© Peuples Noirs Peuples Africains no. 79 (1991) 1-6



CARNAGE AU MALI : APPRENTIS-SORCIERS A L'ELYSEE

Mongo BETI

La manière dont les medias français rendent compte ou ne rendent pas compte des révolutions d'Afrique francophone est toujours très significative.

Examinons par exemple le cas du carnage de Bamako le vendredi 22 mars. Les événements ont commencé très tôt puisque à RFI – station il est vrai très marginale en France –, à 7h30 du matin, heure où je l'écoute avant d'aller au lycée, on parlait déjà d'une vingtaine de morts presque tous de très jeunes collégiens, tués par les forces de l'ordre (on parlera de 40 morts au cours de la journée).

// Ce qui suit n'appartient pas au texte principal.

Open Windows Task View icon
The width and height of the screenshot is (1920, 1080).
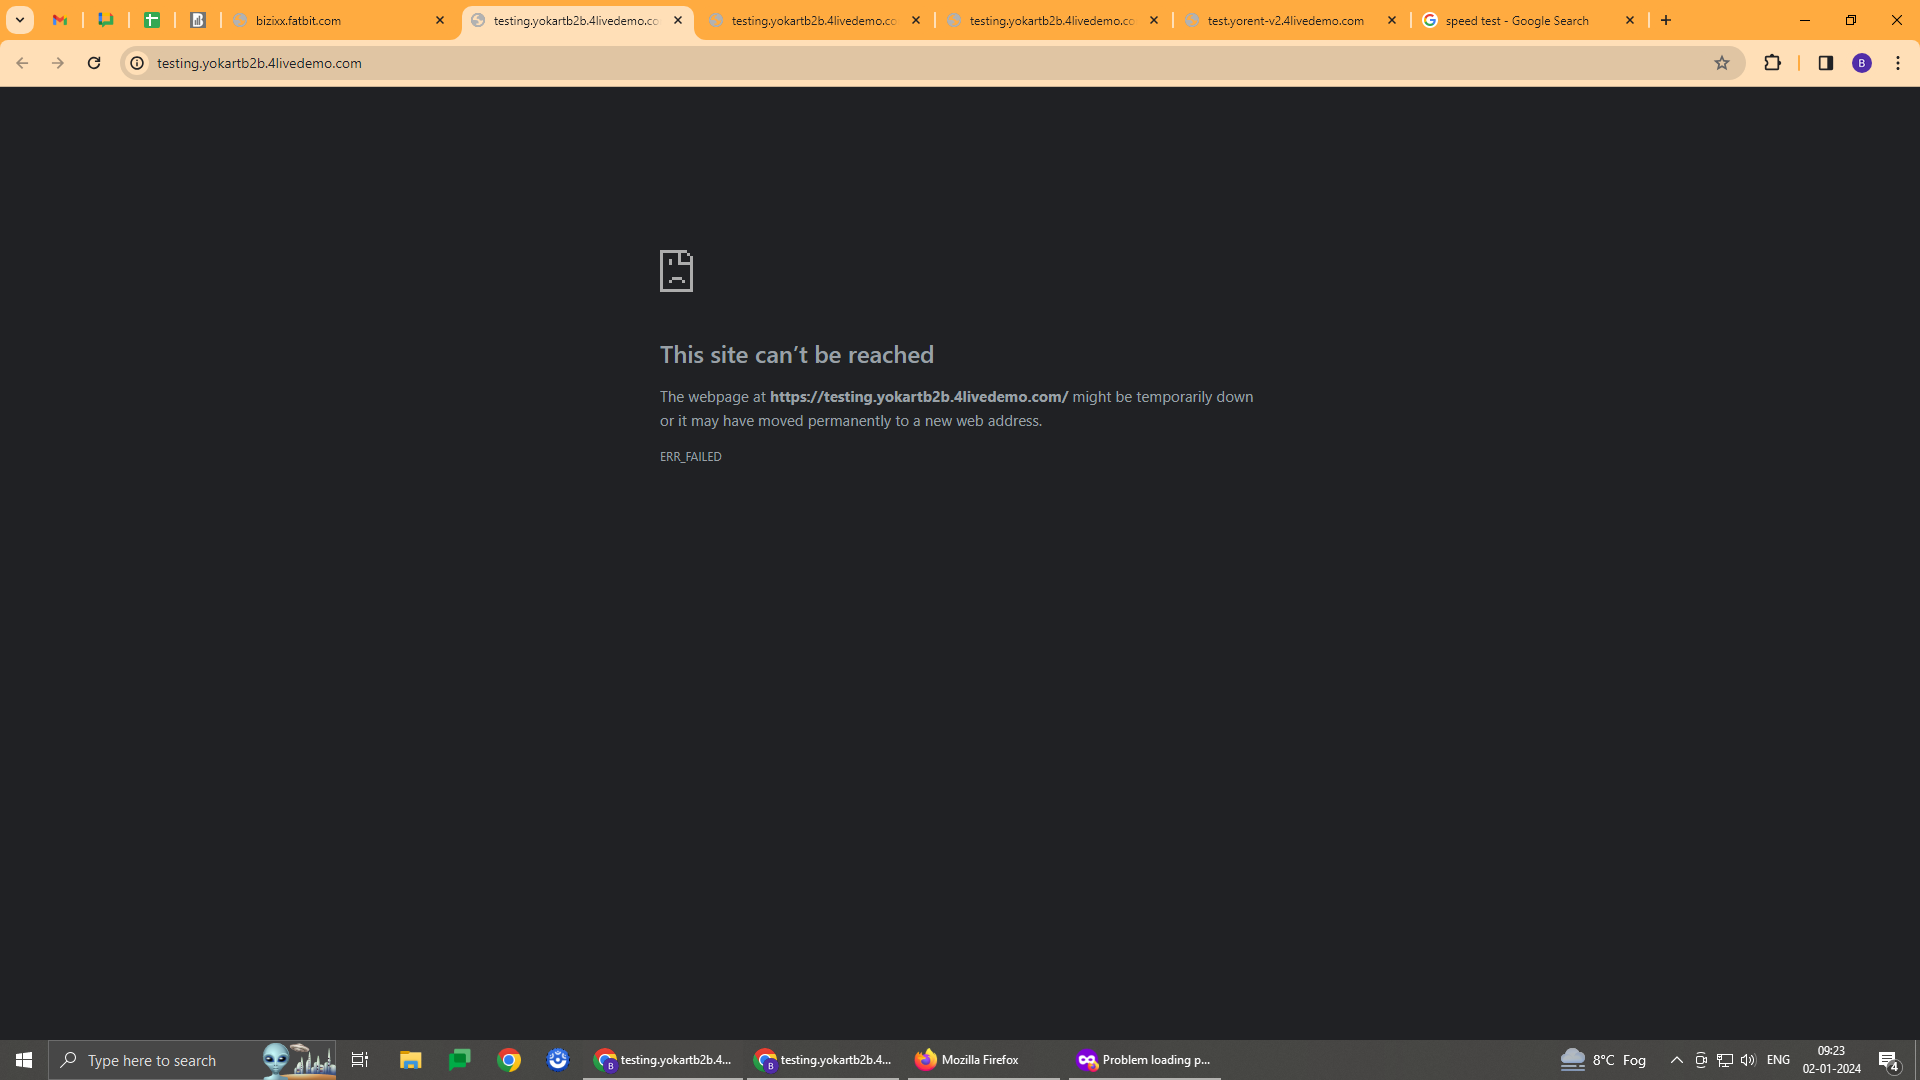point(360,1060)
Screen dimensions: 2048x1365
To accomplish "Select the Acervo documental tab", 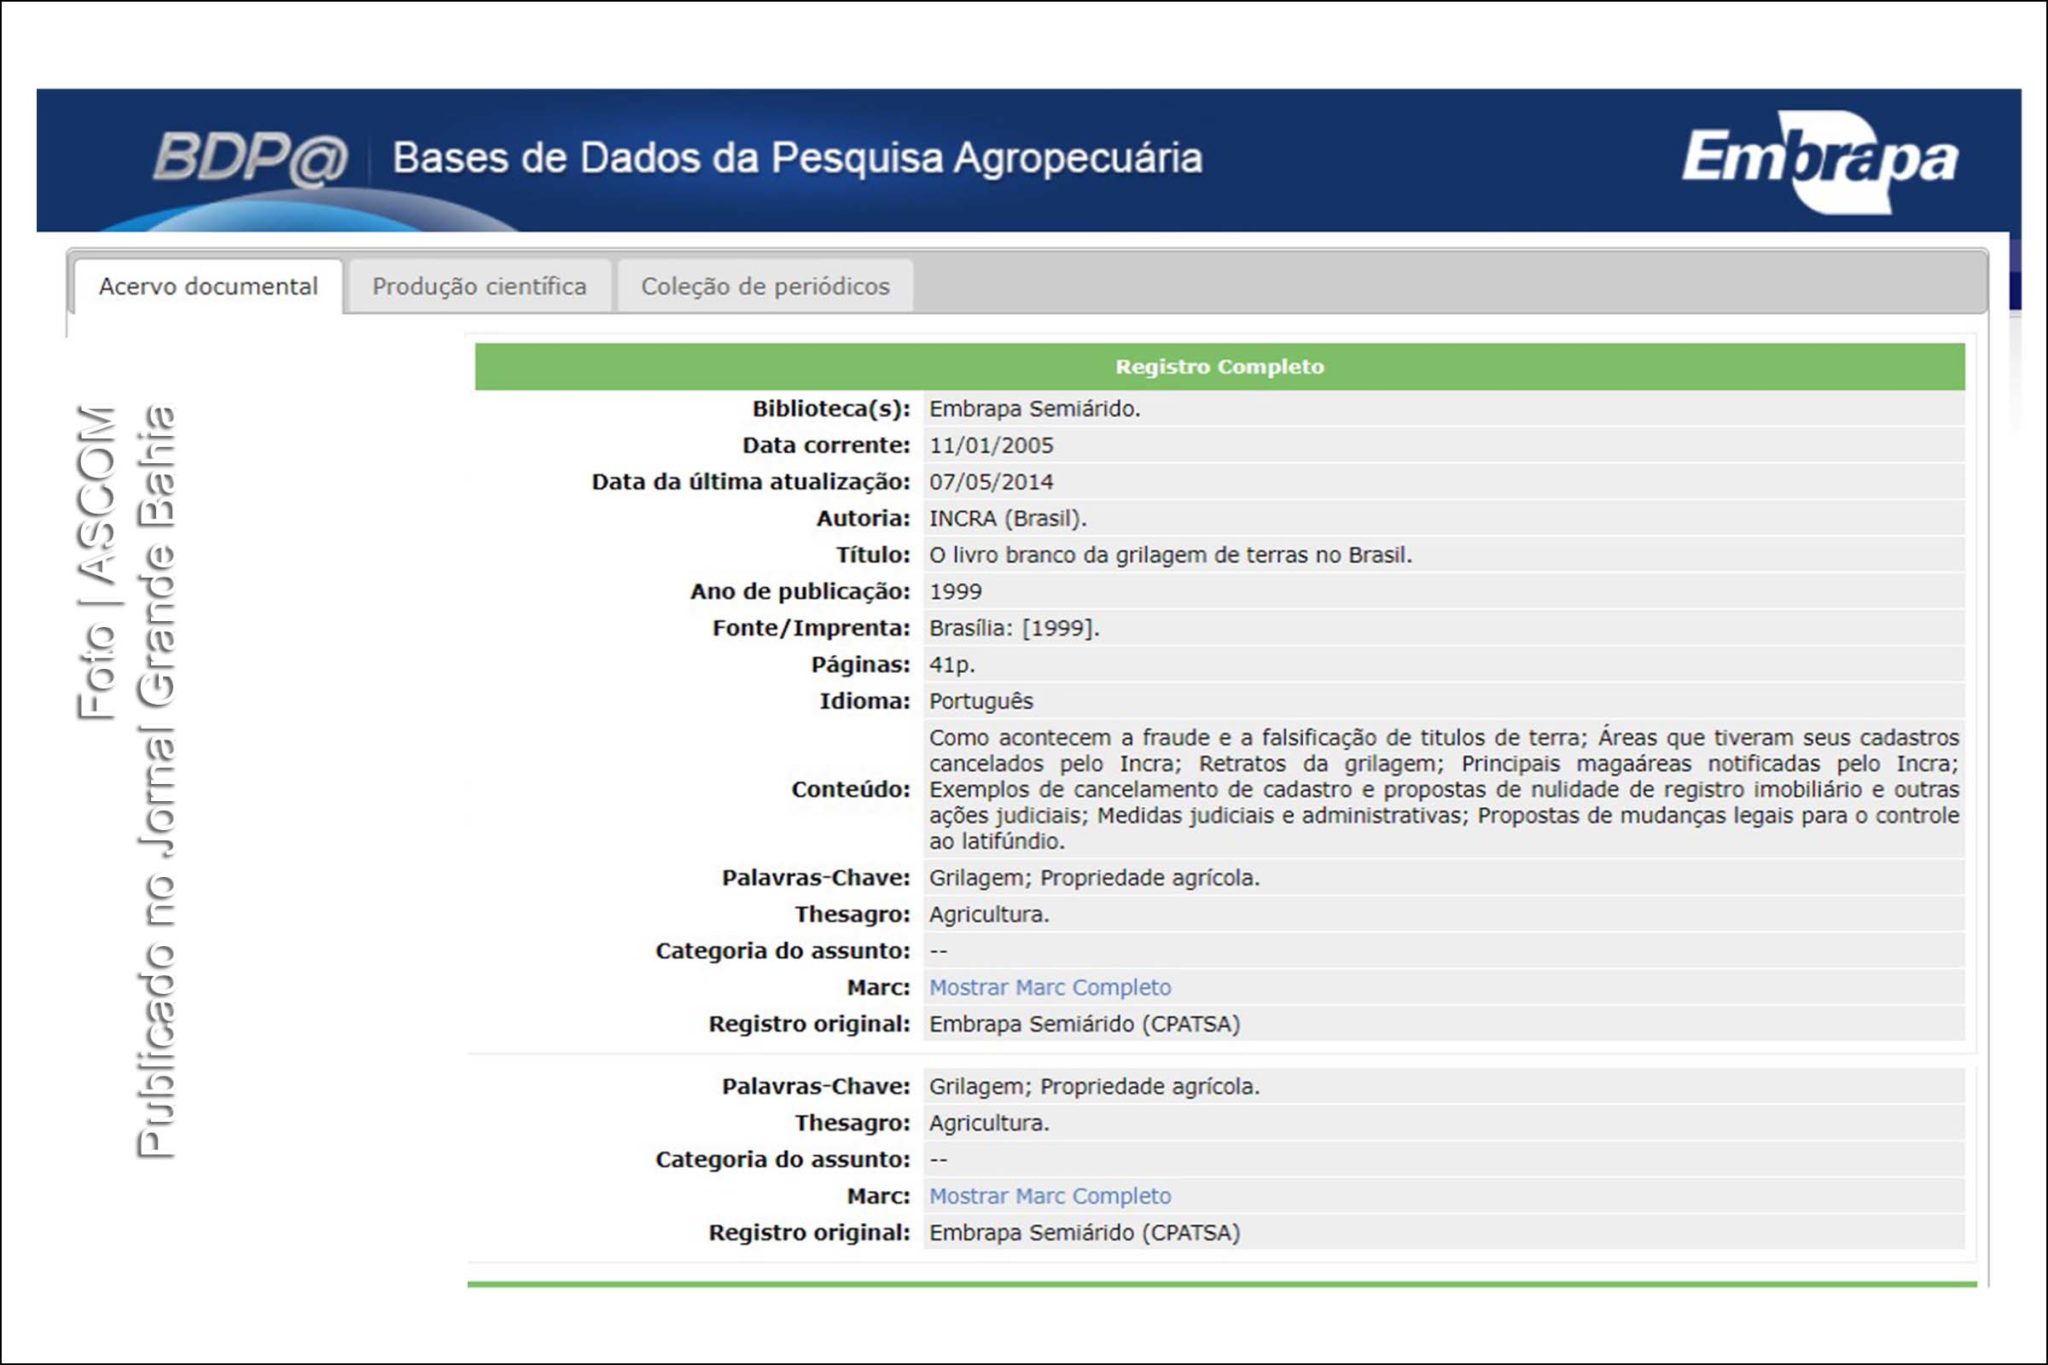I will point(208,287).
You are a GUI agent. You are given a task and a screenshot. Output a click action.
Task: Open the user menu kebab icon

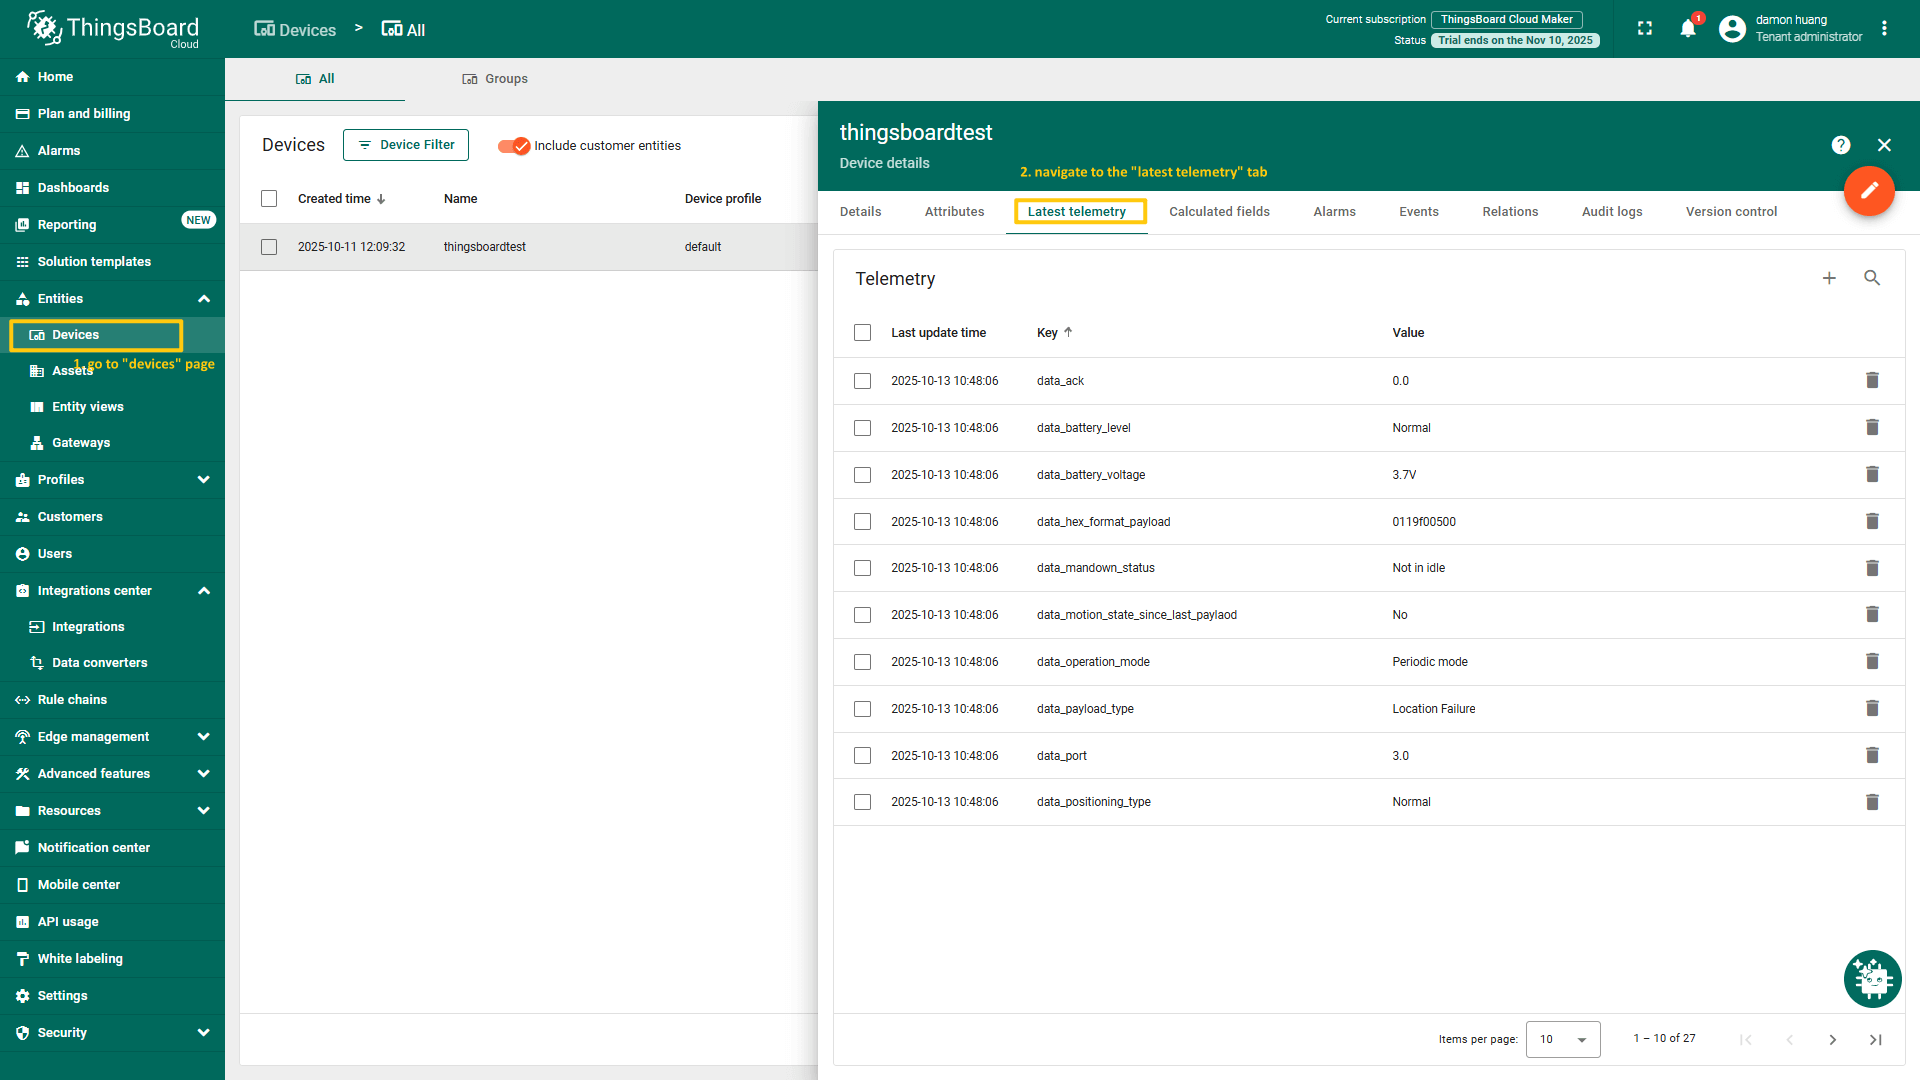click(x=1884, y=28)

Il n'en fallait pas tant, au moment des révolutions de l'Est il y a quelques mois, pour faire de gros titres quelques heures après dans la presse ou pour éclipser tous les autres événements dans les actualités des radios et des télévisions.

Or, je 22 mars à midi, rien sur aucune chaîne de TV française ni de radio (sauf bien entendu RFI) sur le carnage du Mali. Même à RFI, si on évoque bien le nombre consternant de morts, on utilisera constamment des euphémismes : on dira, non pas massacre (comme à Sharpeville ou à Soweto), mais drame, tragédie, termes qui, déjà, atténuent la responsabilité du dictateur malien.

Dans la soirée, Le Monde, journal "objectif", qui est mis en vente à Paris vers 15h, ne fait nulle part mention de l'événement, annoncé pourtant dix heures plutôt à RFI (donc probablement aussi par l'AFP). [PAGE 2]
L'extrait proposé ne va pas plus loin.